My ex was a Sexologist and she believed she could add to anyone's list of erotic turn on's but couldn't remove anything from that list for very long. From what I've seen in bdsm communities over the last 50 years I think she was right. If we are hardwired for it, that won't go away.




BondageersT -> RE: Does anyone ever wonder where etheir interest in BDSM came from ? (4/19/2016 2:56:31 AM)

no I know exactly where they came from !




blinkingblythe -> RE: Does anyone ever wonder where etheir interest in BDSM came from ? (4/19/2016 2:13:35 PM)

quote:


When I was 4, I freaked out my mother because
she walked into my room in the morning and I
had tied myself to my bed by the neck with a
belt.
She thought I was trying to kill myself.
I wasn't. I was playing 'puppy'.


This reminds me when I was about the same age (in 1981 or so) , I
was playing the role of a giant captured monster, and I had teddy bears, etc lined up in a parade with me at the
end and I was supposed to be confined by a collar
and leash. I put a kid size leather belt around my
neck and somehow, I managed to get it on so tight that I was unable to undo the buckle, and I
had to go to my mom to unbuckle it for me. I dont think she was freaked out but more like WTF. Around that same time, my mom had a big brown winter coat with
a drawstring at the neck, and I would put it on and ask her to tie the string so it was snug around my neck, and she had to untie it for me so I could take it back off. I would lie on the bench we had in the dining room and just enjoy the feeling of the coat closed up snugly around m neck. It could not have been sexual scince puberty was several years off, but I too wonder
why I enjoyed these things so much.

Later on , still pre puberty, I developed a fetish of being in my pajamas while everybody else around me wore street clothing. this then morphed into having to wear long, formal clothes with the blouse and collar buttoned up all the waywhile everybody else wears casual, skimpy summer clothing with open necklines which sticks with me to this day.

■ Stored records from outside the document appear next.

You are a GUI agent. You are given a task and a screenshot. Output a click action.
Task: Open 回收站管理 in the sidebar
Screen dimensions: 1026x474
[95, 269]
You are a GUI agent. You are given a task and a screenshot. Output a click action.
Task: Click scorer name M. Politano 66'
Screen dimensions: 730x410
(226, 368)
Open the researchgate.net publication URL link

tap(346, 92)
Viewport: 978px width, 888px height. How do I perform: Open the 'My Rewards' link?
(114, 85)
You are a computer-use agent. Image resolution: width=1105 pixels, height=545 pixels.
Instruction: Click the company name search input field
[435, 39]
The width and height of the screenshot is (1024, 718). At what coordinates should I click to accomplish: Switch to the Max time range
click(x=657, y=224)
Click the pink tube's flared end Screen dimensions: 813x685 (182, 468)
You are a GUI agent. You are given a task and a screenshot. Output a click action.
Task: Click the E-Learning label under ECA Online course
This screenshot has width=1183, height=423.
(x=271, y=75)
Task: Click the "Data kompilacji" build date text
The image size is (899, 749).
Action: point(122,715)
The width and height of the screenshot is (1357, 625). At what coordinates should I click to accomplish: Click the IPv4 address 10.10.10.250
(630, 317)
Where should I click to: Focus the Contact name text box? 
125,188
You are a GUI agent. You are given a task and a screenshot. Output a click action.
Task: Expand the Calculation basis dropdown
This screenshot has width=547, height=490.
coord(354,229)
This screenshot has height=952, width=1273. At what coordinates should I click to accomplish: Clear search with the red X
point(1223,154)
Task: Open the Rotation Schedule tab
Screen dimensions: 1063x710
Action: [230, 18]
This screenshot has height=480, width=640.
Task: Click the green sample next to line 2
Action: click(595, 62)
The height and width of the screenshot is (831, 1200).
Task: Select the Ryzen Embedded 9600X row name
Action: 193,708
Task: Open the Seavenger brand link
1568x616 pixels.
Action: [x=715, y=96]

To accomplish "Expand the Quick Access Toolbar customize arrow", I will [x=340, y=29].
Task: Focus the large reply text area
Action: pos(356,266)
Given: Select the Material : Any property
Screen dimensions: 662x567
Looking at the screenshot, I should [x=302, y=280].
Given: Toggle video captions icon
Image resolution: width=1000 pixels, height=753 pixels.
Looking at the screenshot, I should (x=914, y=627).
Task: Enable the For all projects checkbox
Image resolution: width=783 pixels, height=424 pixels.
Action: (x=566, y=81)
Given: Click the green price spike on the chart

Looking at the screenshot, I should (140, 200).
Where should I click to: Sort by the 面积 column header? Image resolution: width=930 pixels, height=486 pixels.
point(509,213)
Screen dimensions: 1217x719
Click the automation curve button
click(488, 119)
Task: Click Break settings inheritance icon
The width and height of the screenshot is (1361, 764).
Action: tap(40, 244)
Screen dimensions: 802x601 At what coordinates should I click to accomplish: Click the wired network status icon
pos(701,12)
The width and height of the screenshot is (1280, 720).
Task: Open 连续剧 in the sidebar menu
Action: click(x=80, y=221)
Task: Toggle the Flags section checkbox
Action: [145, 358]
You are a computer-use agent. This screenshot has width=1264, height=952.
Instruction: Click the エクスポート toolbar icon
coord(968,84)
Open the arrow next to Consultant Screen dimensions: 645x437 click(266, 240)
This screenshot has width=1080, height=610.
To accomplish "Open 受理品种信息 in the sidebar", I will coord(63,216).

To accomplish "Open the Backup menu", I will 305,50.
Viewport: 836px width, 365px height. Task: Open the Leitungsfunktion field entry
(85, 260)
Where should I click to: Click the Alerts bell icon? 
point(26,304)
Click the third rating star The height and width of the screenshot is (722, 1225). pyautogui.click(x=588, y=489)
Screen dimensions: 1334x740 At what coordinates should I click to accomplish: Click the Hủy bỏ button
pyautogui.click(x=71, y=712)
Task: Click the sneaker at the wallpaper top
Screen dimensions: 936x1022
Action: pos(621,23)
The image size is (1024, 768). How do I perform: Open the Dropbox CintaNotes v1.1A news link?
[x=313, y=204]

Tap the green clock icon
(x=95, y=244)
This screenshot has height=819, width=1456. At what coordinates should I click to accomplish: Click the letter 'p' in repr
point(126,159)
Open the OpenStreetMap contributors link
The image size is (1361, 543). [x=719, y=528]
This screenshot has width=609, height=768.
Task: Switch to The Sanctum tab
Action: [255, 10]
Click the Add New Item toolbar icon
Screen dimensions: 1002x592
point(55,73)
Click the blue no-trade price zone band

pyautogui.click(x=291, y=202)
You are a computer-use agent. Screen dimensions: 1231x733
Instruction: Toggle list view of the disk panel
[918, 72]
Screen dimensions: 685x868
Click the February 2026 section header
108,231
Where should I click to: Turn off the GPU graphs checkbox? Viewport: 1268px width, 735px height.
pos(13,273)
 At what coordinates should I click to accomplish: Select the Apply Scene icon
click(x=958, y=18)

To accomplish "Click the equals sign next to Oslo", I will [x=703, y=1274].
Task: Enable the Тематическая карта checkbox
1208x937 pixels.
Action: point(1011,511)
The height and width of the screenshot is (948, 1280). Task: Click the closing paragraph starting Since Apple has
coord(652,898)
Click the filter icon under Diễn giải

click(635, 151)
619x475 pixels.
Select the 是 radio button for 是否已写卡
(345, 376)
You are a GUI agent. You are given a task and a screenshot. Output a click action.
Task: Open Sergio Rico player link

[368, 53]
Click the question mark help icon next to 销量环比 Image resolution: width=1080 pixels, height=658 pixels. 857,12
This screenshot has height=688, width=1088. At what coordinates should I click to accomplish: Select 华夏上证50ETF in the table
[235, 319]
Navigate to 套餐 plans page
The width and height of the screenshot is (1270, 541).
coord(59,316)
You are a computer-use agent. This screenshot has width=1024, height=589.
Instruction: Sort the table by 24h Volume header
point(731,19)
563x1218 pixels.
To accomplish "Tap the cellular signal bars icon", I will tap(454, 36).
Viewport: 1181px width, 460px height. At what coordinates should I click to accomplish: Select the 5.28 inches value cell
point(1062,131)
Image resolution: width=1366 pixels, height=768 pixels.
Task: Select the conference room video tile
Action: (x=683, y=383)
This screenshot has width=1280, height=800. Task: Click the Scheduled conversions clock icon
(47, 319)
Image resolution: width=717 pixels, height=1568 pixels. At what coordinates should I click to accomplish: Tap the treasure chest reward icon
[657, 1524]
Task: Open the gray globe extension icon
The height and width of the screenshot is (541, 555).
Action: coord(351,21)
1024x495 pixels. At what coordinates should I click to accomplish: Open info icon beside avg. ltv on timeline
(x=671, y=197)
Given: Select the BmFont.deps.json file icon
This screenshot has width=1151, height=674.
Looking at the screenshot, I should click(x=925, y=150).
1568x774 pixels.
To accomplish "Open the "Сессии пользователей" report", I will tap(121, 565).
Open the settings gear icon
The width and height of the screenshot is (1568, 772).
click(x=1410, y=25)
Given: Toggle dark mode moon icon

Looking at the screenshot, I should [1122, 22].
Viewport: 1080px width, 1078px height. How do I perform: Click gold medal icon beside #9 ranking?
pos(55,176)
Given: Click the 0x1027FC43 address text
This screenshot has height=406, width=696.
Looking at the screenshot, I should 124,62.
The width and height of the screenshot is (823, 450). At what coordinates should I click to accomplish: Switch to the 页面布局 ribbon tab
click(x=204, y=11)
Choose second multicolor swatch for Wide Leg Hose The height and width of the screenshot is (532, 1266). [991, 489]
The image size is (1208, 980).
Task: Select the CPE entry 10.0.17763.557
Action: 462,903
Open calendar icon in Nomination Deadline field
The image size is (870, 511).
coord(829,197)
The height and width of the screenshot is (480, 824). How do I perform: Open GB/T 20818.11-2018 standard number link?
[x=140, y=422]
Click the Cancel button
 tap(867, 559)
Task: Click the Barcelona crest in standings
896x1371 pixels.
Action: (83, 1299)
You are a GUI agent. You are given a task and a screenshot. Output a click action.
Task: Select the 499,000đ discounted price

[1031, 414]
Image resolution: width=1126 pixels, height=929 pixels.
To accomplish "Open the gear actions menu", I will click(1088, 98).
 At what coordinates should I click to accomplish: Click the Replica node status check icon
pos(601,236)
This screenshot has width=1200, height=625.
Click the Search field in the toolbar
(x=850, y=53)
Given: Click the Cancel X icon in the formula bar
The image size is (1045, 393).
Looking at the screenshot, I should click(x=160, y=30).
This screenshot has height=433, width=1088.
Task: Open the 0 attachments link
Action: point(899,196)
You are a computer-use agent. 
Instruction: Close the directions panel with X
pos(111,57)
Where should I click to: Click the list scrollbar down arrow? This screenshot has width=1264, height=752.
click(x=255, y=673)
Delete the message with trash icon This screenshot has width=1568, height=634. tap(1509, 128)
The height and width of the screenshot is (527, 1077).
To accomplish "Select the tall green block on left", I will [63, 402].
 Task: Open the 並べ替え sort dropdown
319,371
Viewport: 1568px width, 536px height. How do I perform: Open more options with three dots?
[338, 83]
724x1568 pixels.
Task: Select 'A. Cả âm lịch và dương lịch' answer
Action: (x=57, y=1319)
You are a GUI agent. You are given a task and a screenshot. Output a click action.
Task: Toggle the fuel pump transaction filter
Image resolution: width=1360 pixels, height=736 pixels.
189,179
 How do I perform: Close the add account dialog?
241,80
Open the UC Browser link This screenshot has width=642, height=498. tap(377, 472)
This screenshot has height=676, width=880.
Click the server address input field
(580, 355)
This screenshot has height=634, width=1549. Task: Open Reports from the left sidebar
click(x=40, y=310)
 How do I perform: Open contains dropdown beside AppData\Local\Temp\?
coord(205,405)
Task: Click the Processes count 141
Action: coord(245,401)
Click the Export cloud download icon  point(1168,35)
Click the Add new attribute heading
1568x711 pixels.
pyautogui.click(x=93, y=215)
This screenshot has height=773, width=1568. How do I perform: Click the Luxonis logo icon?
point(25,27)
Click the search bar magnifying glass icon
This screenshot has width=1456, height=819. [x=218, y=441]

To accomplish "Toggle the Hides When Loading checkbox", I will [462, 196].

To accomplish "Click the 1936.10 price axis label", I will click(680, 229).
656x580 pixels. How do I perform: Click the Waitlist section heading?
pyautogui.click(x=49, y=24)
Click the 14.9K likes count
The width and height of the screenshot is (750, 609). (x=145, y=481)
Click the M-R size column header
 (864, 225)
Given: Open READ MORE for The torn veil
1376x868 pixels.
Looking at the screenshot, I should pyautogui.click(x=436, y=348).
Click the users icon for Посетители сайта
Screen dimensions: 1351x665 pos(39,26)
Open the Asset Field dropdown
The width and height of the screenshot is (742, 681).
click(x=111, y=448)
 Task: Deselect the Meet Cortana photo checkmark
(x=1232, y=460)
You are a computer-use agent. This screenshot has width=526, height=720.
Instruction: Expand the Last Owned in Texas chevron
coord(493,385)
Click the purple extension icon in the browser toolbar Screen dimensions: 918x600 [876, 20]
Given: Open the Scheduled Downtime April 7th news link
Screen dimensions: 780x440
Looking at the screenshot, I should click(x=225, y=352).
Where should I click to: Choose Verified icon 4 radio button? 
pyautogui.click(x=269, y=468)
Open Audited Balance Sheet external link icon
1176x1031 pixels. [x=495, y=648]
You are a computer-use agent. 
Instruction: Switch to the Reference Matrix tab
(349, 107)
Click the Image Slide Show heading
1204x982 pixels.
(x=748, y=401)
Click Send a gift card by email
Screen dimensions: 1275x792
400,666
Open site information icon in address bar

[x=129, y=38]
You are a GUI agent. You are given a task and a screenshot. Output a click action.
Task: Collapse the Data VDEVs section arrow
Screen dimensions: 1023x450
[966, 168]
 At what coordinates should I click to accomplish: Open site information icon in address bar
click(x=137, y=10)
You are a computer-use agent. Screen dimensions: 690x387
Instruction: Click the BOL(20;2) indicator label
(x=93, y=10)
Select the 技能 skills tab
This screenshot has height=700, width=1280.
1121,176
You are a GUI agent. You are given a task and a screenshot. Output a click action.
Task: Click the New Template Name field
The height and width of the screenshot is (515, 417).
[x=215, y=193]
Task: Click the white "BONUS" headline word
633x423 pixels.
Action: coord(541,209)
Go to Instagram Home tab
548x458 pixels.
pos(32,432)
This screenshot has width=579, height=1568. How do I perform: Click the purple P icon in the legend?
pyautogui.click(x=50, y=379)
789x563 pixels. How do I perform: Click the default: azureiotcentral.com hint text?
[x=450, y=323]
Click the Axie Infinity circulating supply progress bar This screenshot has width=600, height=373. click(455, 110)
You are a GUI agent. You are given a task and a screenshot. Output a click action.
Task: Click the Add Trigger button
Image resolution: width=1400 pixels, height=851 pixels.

seekingOwnertoo -> RE: Does anyone ever wonder where etheir interest in BDSM came from ? (4/19/2016 7:34:16 PM)


quote:

ORIGINAL: Tantalust

... which elicited a mind flash back to something I had forgotten way back when I was impressionable, that of my Roman Catholic upbringing ...


Well I could blame it on Mother Superior, the nun who was Principal of my grade school. She really did take me to her office, closed the door, made me bend over and absorb 20 "strokes" from the "board of education"! (true story)

But truthfully, it all started when i was 7 .. Catwoman tieing up Batman ... got me my first orgasm! ROFL Before that, I dreamed of women making me dance and sing naked before them.

So ... I think submitting to Dominant Females is wired in my mind as sex and lovemaking. [:)]

What else can I say? It turns me on to submit to a Female with a whip!